Spoiler alert: I was not. In my desire to nab FastPasses for popular rides (or, really, the ones I had heard of), I didn’t spend much time researching which of the Magic Kingdom’s 46 rides would be my son’s speed — literally.
So our 9 a.m. jaunt on Big Thunder Mountain Railroad threatened to set the tone for the rest of the day. I’d forgotten that Finn takes after me. We don’t like fast or scary rides; this didn’t change just because we were at Disney. “This is a terrible idea!” the train lover screamed, as the rickety roller coaster accelerated. When we climbed out of the cars a few minutes later, shaken, he underscored his point: “I only want to go on relaxing rides!”
So that became our mission for the rest of the day. We went on the Prince Charming Regal Carrousel, strolled through the Swiss Family Robinson Treehouse, caught the Festival of Fantasy Parade, and went on the It’s a Small World ride (we skipped Splash Mountain in favor of the latter, even though it was a half-hour wait).
I was so determined for him to have an amazing time that I didn’t consider that an amazing time at Disney is not one size fits all. The thrilling rides a friend’s children loved would not be Finn’s favorites — and that’s OK.
He was beaming the whole time we were on the ferry that takes visitors over to the Magic Kingdom from the main transportation center. He didn’t want to go on Splash Mountain, but riding the Monorail back to the parking lot at the end of the day was a highlight.

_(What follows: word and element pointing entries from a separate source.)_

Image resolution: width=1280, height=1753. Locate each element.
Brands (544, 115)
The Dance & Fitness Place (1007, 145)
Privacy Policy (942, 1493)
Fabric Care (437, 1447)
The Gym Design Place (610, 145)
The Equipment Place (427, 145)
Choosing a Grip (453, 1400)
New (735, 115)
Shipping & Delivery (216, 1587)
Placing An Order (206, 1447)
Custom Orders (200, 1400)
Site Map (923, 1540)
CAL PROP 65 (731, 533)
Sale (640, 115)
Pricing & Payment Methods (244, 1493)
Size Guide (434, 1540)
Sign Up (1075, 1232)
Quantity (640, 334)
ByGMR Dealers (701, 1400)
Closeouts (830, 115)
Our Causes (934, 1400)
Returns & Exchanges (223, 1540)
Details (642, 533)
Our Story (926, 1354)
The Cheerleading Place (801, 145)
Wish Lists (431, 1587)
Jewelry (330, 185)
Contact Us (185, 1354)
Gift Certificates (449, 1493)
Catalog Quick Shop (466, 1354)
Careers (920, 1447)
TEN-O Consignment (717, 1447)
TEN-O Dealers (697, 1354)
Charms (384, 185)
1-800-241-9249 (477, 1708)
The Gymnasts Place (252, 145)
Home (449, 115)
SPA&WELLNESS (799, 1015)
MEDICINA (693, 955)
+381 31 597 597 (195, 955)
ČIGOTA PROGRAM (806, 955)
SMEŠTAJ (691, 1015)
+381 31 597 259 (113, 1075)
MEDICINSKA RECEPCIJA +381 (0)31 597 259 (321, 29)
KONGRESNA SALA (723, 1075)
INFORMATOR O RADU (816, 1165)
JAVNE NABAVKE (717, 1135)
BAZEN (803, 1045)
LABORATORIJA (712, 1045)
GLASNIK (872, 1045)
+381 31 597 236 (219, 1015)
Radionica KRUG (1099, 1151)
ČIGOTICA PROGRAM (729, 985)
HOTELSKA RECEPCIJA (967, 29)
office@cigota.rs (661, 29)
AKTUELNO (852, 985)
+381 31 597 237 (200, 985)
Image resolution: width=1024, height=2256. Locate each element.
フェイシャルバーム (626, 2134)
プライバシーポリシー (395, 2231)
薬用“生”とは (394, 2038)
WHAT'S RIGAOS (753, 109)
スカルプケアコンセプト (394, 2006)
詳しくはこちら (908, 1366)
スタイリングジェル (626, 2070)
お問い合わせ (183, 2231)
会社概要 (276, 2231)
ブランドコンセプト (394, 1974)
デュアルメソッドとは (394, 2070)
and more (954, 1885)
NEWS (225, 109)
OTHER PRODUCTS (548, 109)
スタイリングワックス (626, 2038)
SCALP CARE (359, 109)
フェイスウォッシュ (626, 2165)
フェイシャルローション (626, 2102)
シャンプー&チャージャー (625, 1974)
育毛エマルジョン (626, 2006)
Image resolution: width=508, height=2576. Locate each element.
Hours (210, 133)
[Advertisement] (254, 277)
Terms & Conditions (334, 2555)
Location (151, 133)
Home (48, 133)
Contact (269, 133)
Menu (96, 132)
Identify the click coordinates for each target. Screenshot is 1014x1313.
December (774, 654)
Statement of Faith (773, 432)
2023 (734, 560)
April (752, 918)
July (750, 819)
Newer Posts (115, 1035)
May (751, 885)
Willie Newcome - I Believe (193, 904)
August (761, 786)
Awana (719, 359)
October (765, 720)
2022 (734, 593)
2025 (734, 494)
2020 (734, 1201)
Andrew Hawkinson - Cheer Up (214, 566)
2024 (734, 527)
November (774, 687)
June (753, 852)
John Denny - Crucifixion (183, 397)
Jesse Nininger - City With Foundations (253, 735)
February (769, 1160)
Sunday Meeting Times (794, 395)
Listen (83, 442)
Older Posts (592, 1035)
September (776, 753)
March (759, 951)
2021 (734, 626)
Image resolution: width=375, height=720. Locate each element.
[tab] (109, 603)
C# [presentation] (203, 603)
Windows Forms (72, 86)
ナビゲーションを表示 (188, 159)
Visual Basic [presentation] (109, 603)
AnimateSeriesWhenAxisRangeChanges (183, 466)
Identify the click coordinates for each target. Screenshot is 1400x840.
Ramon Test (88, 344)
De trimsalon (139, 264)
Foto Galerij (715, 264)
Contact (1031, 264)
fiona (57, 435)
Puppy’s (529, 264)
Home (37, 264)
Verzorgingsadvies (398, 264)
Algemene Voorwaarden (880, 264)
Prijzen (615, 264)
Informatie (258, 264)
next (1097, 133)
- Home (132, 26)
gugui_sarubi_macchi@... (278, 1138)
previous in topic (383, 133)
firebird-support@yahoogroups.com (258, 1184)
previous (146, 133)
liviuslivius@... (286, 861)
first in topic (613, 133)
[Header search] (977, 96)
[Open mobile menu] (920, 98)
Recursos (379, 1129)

He didn’t much care about the lunch reservation I’d made at the Diamond Horseshoe, an Old West saloon-style eatery I thought he’d get a kick out of, but he loved plowing through a cookie sundae while sitting on a bench outside and watching Peter Pan run by. And when he asked to go back to the Grove hours earlier than I’d expected so that we could play in the pools, I said yes.
When traveling with kids, it turns out, sometimes the real fun happens when you let them make the plans.